Murder Control
Several years ago I was involved in what I'll vaguely call a violent mass-casualty situation. There were a lot of weapons and deaths, even more injuries, post-traumatic stress and post-traumatic growth. Understandably, the experience led many survivors to work with much energy to make the world a better place. For a great number of them, this meant fighting for more gun control.
This group did not include me. In small part for ideological reasons and in large part for practical ones; namely, that guns were not the weapon of attack to nearly kill me. Rather, the weapons that nearly destroyed my existence were already illegal; home-made jerry-rigged explosives and some good ol’ fashioned arson to boot. Gun control would not have saved me; it would have worked as well as the “explosives control” already in existence.
Still, when you’re confronted with that level of pain and death, you think a lot about the topic. I’ve thought a great deal about gun control at this point. And I think the debate we engage in is incredibly myopic and, perhaps, only exists as a way to divide us. The fact is, we were never guaranteed the right to bear guns, and when it comes to the right we were given--the right to bear arms--we all mostly agree with each other.
Bear with me. ....I'll pretend that pun was intended.
While I don’t know if it would do any good in real life, and I hope to never find out, I started studying some martial arts after the above incident. If anything, I could fight back in my nightmares, and that was more important than you’d think. But I have learned enough to know that if I use the right technique, I am capable of killing with my bare hands. With my arms. We can kill with sticks and clubs. We can kill with scissors. We can kill with the knives we use to cook food for our loved ones. Pens and forks can kill. These are ‘arms’. Hell, comparable or greater numbers of people have been murdered by "moving van" as by mass shooting. On the other end of the spectrum, ‘arms’ includes nuclear weapons.

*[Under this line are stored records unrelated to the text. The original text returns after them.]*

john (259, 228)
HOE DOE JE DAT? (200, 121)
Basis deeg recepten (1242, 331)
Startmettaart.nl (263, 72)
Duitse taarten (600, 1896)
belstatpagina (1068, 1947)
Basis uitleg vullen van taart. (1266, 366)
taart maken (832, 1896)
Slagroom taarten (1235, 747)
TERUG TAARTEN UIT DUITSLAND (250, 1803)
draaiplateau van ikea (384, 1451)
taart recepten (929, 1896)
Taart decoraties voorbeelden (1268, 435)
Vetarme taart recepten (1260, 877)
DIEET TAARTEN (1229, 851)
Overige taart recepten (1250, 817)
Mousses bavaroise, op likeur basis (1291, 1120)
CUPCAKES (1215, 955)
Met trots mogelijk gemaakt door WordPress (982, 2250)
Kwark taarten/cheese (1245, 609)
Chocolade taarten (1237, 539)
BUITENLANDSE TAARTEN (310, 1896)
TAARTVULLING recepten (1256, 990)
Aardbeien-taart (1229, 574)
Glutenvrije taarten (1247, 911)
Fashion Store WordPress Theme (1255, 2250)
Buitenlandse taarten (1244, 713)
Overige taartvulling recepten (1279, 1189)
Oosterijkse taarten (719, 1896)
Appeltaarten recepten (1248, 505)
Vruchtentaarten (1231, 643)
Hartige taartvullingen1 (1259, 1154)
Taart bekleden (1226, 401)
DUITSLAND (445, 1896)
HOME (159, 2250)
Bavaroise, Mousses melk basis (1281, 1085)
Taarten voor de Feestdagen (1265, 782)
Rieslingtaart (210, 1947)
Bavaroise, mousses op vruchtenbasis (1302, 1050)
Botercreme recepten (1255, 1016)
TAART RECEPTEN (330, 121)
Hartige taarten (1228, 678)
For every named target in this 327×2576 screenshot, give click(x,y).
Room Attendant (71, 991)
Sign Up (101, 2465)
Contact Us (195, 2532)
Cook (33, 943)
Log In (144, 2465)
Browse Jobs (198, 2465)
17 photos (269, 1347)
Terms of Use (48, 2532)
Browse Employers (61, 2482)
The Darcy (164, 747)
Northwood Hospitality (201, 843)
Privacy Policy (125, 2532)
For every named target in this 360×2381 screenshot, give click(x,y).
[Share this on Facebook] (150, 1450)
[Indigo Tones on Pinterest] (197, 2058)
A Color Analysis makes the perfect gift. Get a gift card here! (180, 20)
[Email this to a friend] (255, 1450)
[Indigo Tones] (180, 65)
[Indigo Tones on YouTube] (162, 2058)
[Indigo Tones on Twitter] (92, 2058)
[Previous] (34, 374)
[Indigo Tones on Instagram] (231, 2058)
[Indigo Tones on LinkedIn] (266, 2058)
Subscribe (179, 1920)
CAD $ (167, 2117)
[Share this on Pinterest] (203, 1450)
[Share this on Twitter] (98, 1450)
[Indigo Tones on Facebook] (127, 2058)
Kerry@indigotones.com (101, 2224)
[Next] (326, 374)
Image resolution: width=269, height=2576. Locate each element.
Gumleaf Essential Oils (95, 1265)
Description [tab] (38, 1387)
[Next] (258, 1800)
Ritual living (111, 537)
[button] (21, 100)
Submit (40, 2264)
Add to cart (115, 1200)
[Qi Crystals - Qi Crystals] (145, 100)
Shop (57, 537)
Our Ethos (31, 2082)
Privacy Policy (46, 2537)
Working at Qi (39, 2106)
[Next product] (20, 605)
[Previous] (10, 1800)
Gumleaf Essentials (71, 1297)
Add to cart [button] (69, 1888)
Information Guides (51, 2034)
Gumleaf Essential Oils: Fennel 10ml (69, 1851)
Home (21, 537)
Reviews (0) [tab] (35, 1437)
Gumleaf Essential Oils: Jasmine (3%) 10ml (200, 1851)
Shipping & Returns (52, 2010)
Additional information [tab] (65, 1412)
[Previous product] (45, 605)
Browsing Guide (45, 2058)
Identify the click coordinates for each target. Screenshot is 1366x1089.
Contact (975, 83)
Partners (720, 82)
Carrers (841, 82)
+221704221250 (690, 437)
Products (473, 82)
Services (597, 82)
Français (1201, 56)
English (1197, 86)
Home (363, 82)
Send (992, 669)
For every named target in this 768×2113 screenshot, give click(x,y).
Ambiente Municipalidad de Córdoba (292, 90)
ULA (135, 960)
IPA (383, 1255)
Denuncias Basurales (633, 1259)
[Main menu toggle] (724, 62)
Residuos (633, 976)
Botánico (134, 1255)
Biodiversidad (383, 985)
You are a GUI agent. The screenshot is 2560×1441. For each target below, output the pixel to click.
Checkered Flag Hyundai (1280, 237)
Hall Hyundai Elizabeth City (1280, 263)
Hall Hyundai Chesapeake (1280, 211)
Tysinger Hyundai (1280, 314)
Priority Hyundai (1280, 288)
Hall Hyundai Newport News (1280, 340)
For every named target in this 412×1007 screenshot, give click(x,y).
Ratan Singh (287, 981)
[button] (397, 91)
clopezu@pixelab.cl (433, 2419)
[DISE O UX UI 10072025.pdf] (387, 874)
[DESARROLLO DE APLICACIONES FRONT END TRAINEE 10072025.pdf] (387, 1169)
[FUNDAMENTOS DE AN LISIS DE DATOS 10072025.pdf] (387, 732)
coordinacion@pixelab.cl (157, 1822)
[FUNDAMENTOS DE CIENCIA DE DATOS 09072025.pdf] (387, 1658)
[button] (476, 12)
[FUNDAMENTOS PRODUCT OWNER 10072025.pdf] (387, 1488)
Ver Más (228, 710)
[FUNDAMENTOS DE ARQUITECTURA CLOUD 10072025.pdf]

'Arms’ is not a small spectrum. And quite frankly, when we look at the entirety of ‘arms’, we don't disagree much on what we have the right to bear, which is worth remembering when heatedly discussing the topic with your fellow human beings. The most ardent gun control advocates agree I should be able to keep my butcher knife and my vehicle, and even the anarchist gun rights advocates aren’t out there arguing for the domestic-disputing drunk out-of-control suicidal couple next door to have the right to bear full-strength nuclear weapons in their closet.**
While I’m not sure any of us want to admit it, we've all come to nearly the same conclusion– the only thing we’re fighting over is where that line between knives and bombs falls, and what’s more, perhaps illogically, most seem to conclude it falls somewhere within guns. Considering the size of the arms spectrum, that's actually a lot of consensus.
The two sides will never agree; the world doesn’t work that way. But I do think both could ask themselves better questions about that line.
If someone is pro-gun control, I’d want them to ask themselves why they don’t fight to prevent people owning moving vans and semi-trucks? They're weapons capable of killing members of a crowd at rates as effective as guns. Why don’t they fight cooking knives, that a serial killer could use to kill a large number over time? I’m sure many even enjoy fireworks, and those could do some deadly damage in certain situations. I’m not asking rhetorically; there are good reasons to allow these things. After answering, I think all of that same logic should be applied to guns.
On the other side, if you are pro-gun, as I am, we should ask ourselves; why are we not OK with our neighbor having a nuclear weapon or even many less powerful bombs? Where does your own cut-off line fall, and why? We should then apply those answers logically to other types of arms, to different types of guns.
Why aren’t we fighting so vociferously for the right to have explosives of the kind I encountered? There's no National Jerry-Rigged Explosives Association that I've heard of. Not many are passionate about that. Why can we say ‘oh, both these items killed 50 people, but one is shaped like a gun, and one like a Uhaul?’ as a criteria for which to ban? Really? Shape? If we say no bombs in Bob’s basement down the street, but a weapon shaped like a giant gun creates the same destruction, are we going to fight for the right to it simply because of that shape? Why aren’t we obsessed with the millions of other kinds of weapons out there, historical and modern, biological and chemical, acid and base, intended or creatively utilized?
I can’t help but think that at this point the arguments on both sides have stopped looking at the big picture, and somewhere along the way we’ve all started letting the details of that itty bitty tiny line in the giant spectrum be used to divide and distract us. To distract us from the fact that trends in violence, whether it’s car bombs in the middle east, mass shootings in America, acid throwing in India, or knife attacks in Europe, have much more complicated solutions than control.
*In Britain they are now working to control cooking knives, and owning your own vehicle is beginning to be under attack as well. I'm sure there's still some example out there relevant to my points.
**Yeah yeah, I see y'all. I think most of y'all are bluffing, the rest just don't have the mental capacity to see how that will play out. I promise it's not rocket science.